### Given text
- Opening Delimiter -
Re: Charset labelling (Was: Comments on: "Character Set" Considered Harmful)

Gary Adams - Sun Microsystems Labs BOS (Gary.Adams@East.Sun.COM)
Fri, 28 Apr 95 08:28:33 EDT

> From bobj@netscape.com Thu Apr 27 20:47:18 1995
> Date: Thu, 27 Apr 1995 17:42:01 -0700
> X-Sender: bobj@pop.mcom.com
> Mime-Version: 1.0
> To: Gary.Adams@East (Gary Adams - Sun Microsystems Labs BOS), html-wg@oclc.org,
> bobj@netscape.com
> From: bobj@netscape.com (Bob Jung)
> Subject: Charset labelling (Was: Comments on: "Character Set" Considered Harmful)
> X-Lines: 156
>
> At 9:09 AM 4/27/95, Gary.Adams@East.Sun.COM (Gary Adams - Sun Microsystems
> Labs BOS wrote:
> >...
> >The approaches suggested so far cover a wide range of platforms :
> >...
> > 2. Extensible filnames - just tack on an extension to the filename
> > (e.g. foo.ps.ucs.Z or foo_dir.tar.Z.isolat1 )
>
> Windows filesystem has the 8byte filename + 3 byte extension restriction.
> Unfortunately, this "8.3" limitation also applies to CD-ROM filesystems. The
> labeling solution should continue to allow us to use the same files via http://
> and file://. Further file:// should work for CD-ROMS.

Even the 8.3 restriction on the "component in pathname" doesn't need to be a
show stopper, if the complete pathname is considered to be part of the "name".
- Closing Delimiter -
### Provided data
- Opening Delimiter -
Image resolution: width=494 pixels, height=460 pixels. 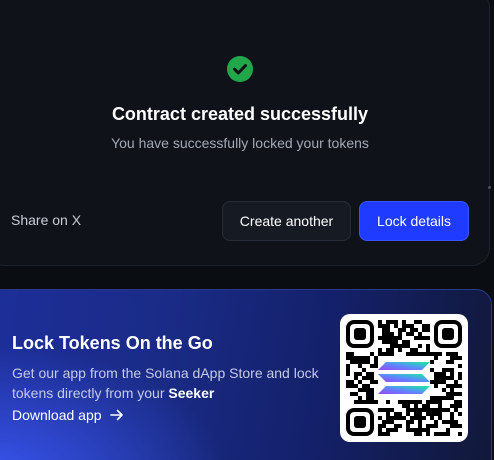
- Closing Delimiter -
### Activity A
Copy word for word the part of the charset labeling post above from "Gary Adams - Sun Microsystems Labs BOS (Gary.Adams@East.Sun.COM)" to "bobj@netscape.com (Bob Jung)".
### Activity B
Answer these questions about the charset labeling post above:
(i) Who wrote the message that Gary Adams is replying to?
(ii) What filename restriction does the Windows filesystem have?
(iii) On what date and at what time was Gary Adams's reply sent?

### Task response A
Gary Adams - Sun Microsystems Labs BOS (Gary.Adams@East.Sun.COM)
Fri, 28 Apr 95 08:28:33 EDT

> From bobj@netscape.com Thu Apr 27 20:47:18 1995
> Date: Thu, 27 Apr 1995 17:42:01 -0700
> X-Sender: bobj@pop.mcom.com
> Mime-Version: 1.0
> To: Gary.Adams@East (Gary Adams - Sun Microsystems Labs BOS), html-wg@oclc.org,
> bobj@netscape.com
> From: bobj@netscape.com (Bob Jung)

### Task response B
(i) Bob Jung (bobj@netscape.com)
(ii) An 8-byte filename plus a 3-byte extension, the "8.3" limitation
(iii) Fri, 28 Apr 95 08:28:33 EDT